To obtain an exact numeric evaluation of an expression use expr.evaluate(). To obtain a numeric approximation use expr.N().

Exact Evaluation

An evaluation with expr.evaluate() preserves exact values.

Exact values are:

TypeExamples
Integers42, -1234
Rationals\nicefrac{3}{4}, -\nicefrac{11}{7}
Square Roots of Integers\sqrt{2}, -3\sqrt{5}
Constantse (ExponentialE), \pi (Pi)
console.log(ce.parse('1/3 + 1/4').evaluate()); console.log(ce.parse('\\sqrt{2} + \\sqrt{3} + \\sqrt{75}').evaluate());

Numeric Approximation

To force the evaluation of an expression to be a numeric approximation, use expr.N().

console.log(ce.parse('1/3 + 1/4').N()); console.log(ce.parse('\\sqrt{2} + \\sqrt{3} + \\sqrt{75}').N());

When using expr.evaluate(), if one of the arguments is not an exact value the expression is automatically evaluated as a numeric approximation.

console.log(ce.parse('1/3 + 1/4 + 1.24').evaluate());

JavaScript Interoperability

The result of expr.evaluate() and expr.N() is a boxed expression.

The numericValue property of this expression is either a machine number (a JavaScript number), a NumericValue object or null if the expression is not a number.

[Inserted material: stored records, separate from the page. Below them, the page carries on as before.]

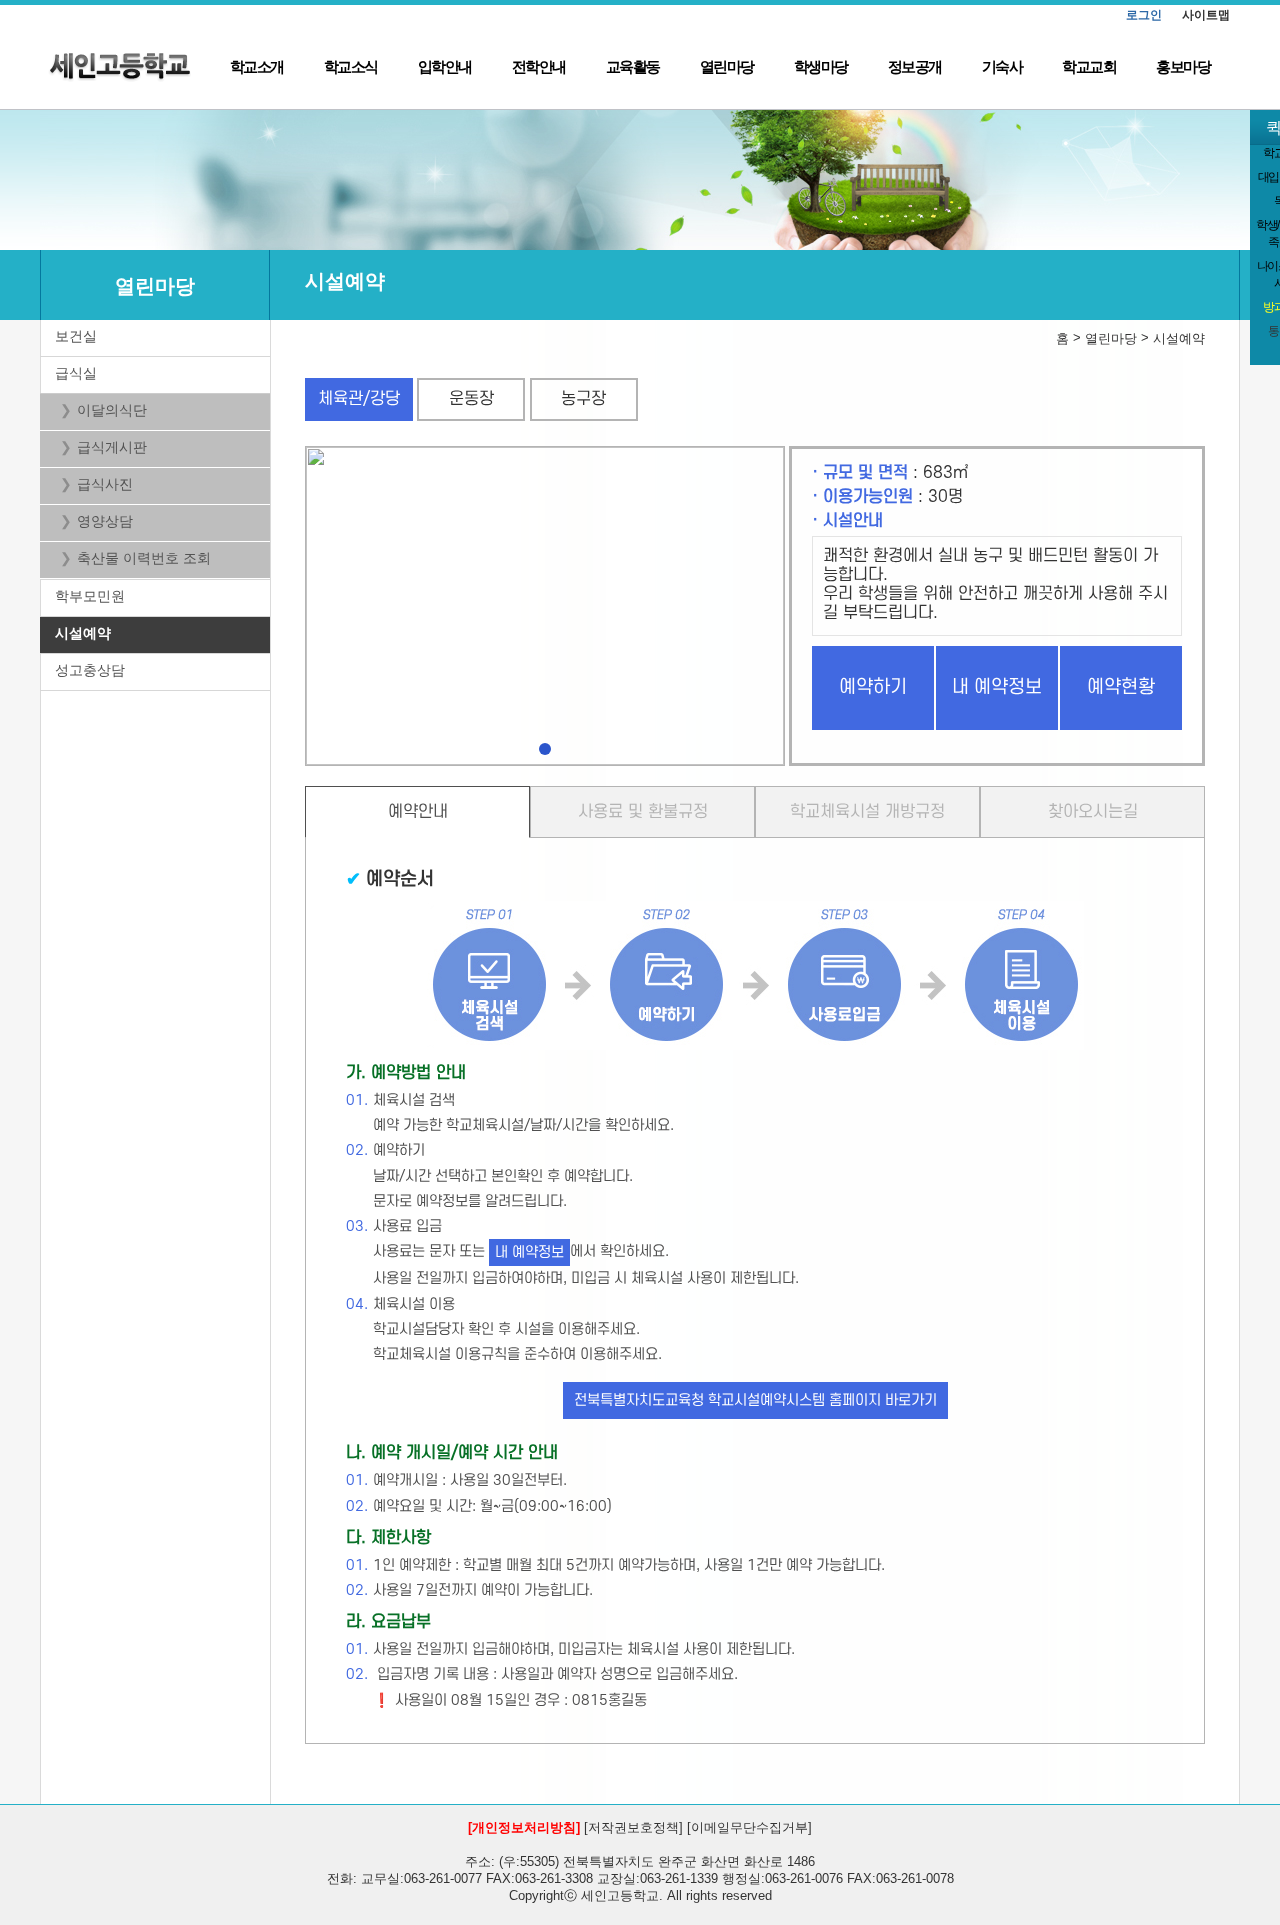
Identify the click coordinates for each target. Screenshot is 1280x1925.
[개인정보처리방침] (524, 1827)
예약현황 (1121, 687)
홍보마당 (1183, 66)
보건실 (76, 336)
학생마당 (821, 66)
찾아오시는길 (1093, 812)
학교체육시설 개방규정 (867, 812)
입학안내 (445, 66)
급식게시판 (112, 447)
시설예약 (83, 633)
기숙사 (1002, 66)
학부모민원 (90, 596)
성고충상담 (90, 670)
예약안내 (418, 812)
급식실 (76, 373)
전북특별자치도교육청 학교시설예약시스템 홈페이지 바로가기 (755, 1400)
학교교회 (1089, 66)
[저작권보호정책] (633, 1827)
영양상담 (105, 521)
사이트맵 (1206, 15)
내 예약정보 (997, 687)
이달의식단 (112, 410)
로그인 (1144, 15)
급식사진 (105, 484)
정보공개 (915, 66)
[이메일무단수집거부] (749, 1827)
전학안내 (539, 66)
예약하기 (873, 687)
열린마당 (727, 66)
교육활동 (633, 66)
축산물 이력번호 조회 (144, 558)
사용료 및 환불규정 (643, 812)
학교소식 (351, 66)
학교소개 (257, 66)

While a NumericValue object can represent arbitrary precision numbers, for use with JavaScript, a reduced precision approximation can be accessed using the re (for the real part of the number) and im (for the imaginary part) properties.

const expr = ce.parse('1/3 + 1/4');
console.log(expr.N().re);
// ➔ 0.5833333333333334

Another way to obtain a JavaScript compatible representation of an expression is to use the value property of the boxed expression.

const expr = ce.parse('1/3 + 1/4');
console.log(expr.N().value);
// ➔ 0.5833333333333334

Unlike the .re property, the .value property can also return a boolean, a string, depending on the value of the expression.

The value property of a boxed expression can be used in JavaScript expressions.

const expr = ce.parse('1/3 + 1/4'); console.log(expr.N().value + 1);

To get a boxed number from a JavaScript number, use ce.box() or ce.number().

const boxed = ce.box(1.5); console.log(boxed.N().value);

Numeric Precision

The number of significant digits used in numeric calculations is controlled by the ce.precision property of the ComputeEngine instance.

ce.precision = 30; console.log(ce.parse('\\pi').N().json);

The default precision is 21.

To set the precision to the default value, use ce.precision = "auto".

Machine Precision

If the precision is 15 or less, the Compute Engine uses a 64-bit binary floating point format for its internal calculations.

This format is implemented in hardware and well suited to do fast computations. It uses a fixed amount of memory and represent significant digits in base-2 with about 15 digits of precision and with a minimum value of

\pm5\times
10^{-324}
and a maximum value of \pm1.7976931348623157\times 10^{+308}

To change the precision to machine precision, use ce.precision = "machine".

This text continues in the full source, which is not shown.